**Do wykonania**
#1 Odpowiedz na podstawie wspomnienia z dzieciństwa:
(a) Czym według tekstu pachnie listopad?
(b) Jakie chryzantemy wybierano na rynku?
(c) Czym były napełnione znicze kupowane przez Dziadzia?
#2 Dopisz dalszą część wspomnienia z dzieciństwa, zaczynając zaraz po jego ostatnim zdaniu.

**Fragment**

Quantcast
Channel: w malinach
Viewing all articles
Browse latest Browse all 279

WSPOMNIENIE Z DZIECIŃSTWA

$
0
0

ma swój zapach i kolor, i światło …
wystarczy przymknąć oczy i wraca …





Lato uśmiecha się do mnie miodem, łąką i dmuchawcem.
A listopad ?  listopad pachnie rozgrzanym woskiem, stertą rudych liści, płatkami śniegu i olejkiem arakowym ...

Nie pamiętam mojej Babci Walerii, nie pamiętam kiedy umarła. Pierwsze, co pamiętam, to Babci grób i nasze świętowanie Wszystkich Świętych. To był jeden z rytuałów mojego dzieciństwa. Świętowanie zaczynało się u nas już tydzień wcześniej. Oboje z braciszkiem, uczepieni Dziadzia rękawów, maszerowaliśmy na rynek, tak się wtedy mawiało na targ. Na rynku stały wozy z końmi (w samym środku miasta !) i było mnóstwo najróżniejszych straganów. Na ziemi stało morze kwiatów !. Całe dywany białych, złotych, rudych i fioletowych chryzantem. Wybieraliśmy starannie te najpiękniejsze, białe, bialuteńkie. Stały potem w piwnicy i czekały w chłodzie, za to my biegaliśmy kilka razy dziennie sprawdzić, czy aby nie zwiędły. Przy okazji tego sprawdzania podbieraliśmy jabłka, schowane w skrzynkach na zimę. Wtedy jabłka w zimie to był rarytas.  Znicze kupował mój Dziadziu zawsze takie same: małe, szklane, białe, czerwone i bursztynowe. Napełnione mieszaniną stearyny i wosku, płonąc dawały bardzo charakterystyczny zapach. Do dziś ten zapach kojarzy mi się z dzieciństwem …



.

**Dostarczony materiał**
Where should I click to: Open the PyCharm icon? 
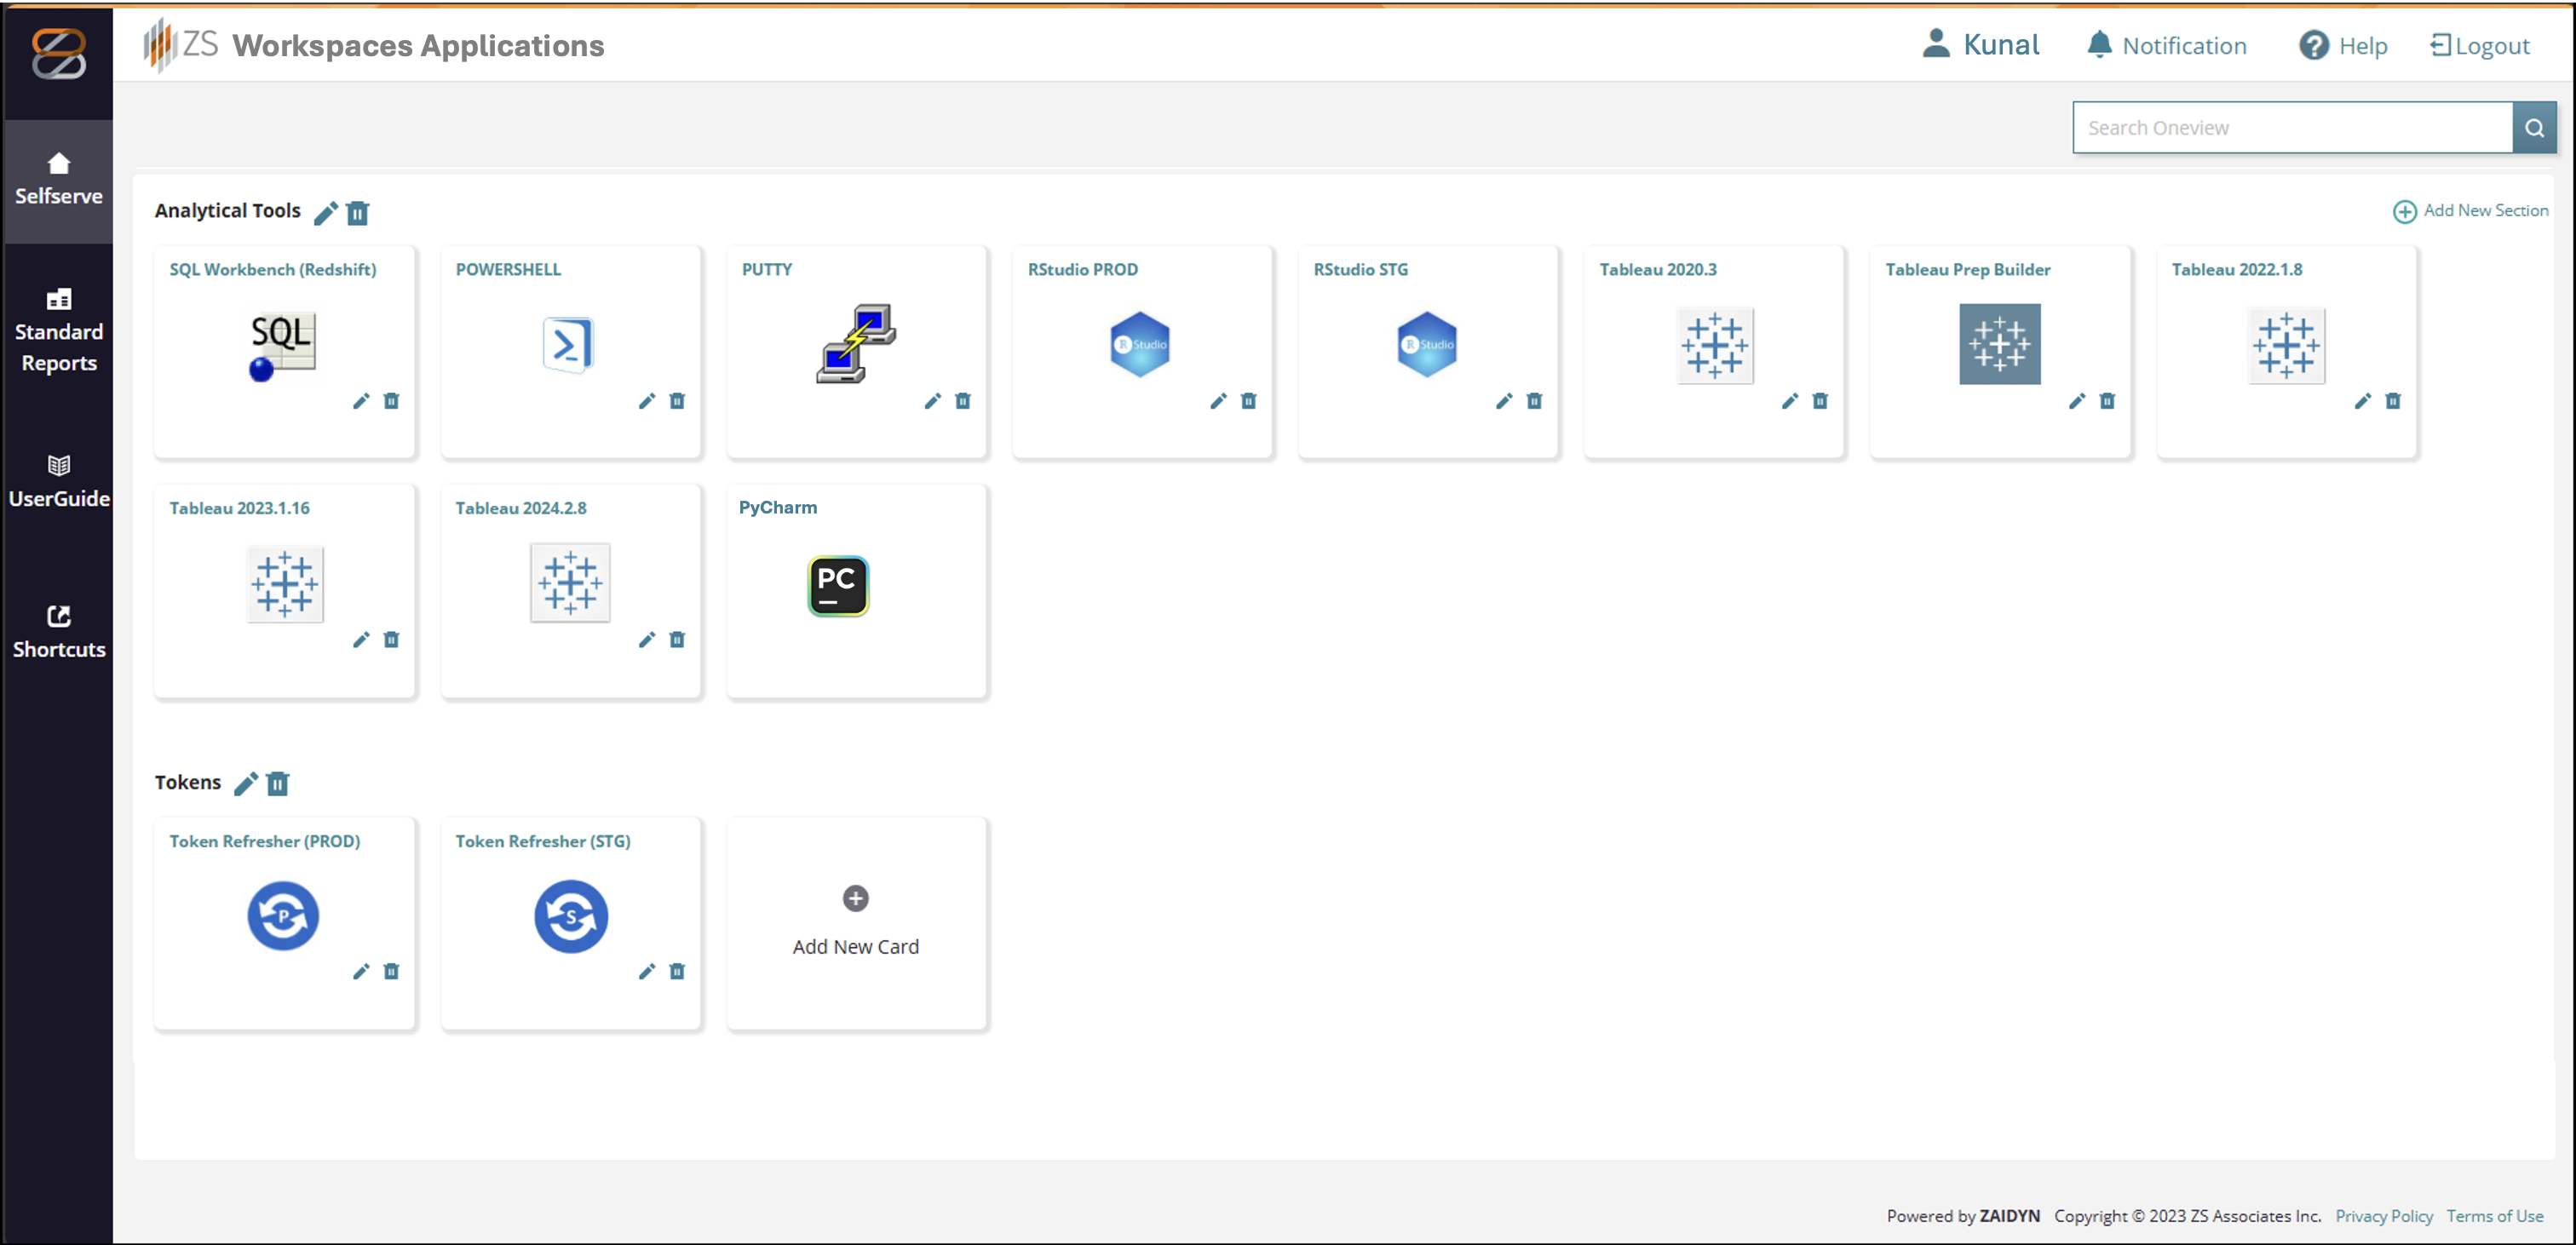[838, 585]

**Odpowiedzi po kolei**
#1
(a) Rozgrzanym woskiem, stertą rudych liści, płatkami śniegu i olejkiem arakowym.
(b) Te najpiękniejsze, białe, bialuteńkie.
(c) Mieszaniną stearyny i wosku.

#2
ja z braciszkiem i Rodzicami nad grobem Babci


Na cmentarz wyruszaliśmy rano, zaraz po Kościele. Dziadziu dawał nam drobne pieniążki, bo po drodze na cmentarz spotykaliśmy sznurki żebrzących „dziadów” Dużo ich było, bo dużo było biedy. Poowijani w łachmany staruszkowie … kładłam pieniążek na ręce i uśmiechałam się. Często któryś z nich pogłaskał mnie po głowie, często babuleńce roześmiały się do mnie oczy, a mnie żal łapał za gardło, że marzną, że biedni, że tacy samotni, że nie mają domu z ciepłym piecem jak ja.  Na cmentarz Dziadziu zabierał dla nas wafel. To kolejne wspomnienie dzieciństwa. Masę do wafla robiło się z gotowanego przez cały dzień mleka, potem ucierało się to z żółtkami margaryną, dodatkiem kakao i olejku arakowego. Oczywiście my z braciszkiem natychmiast po dotarciu na cmentarz stawaliśmy się głodni jak wilk. Ech,czy to nie dziwne, że listopadowe święto pachnie arakowym olejkiem ?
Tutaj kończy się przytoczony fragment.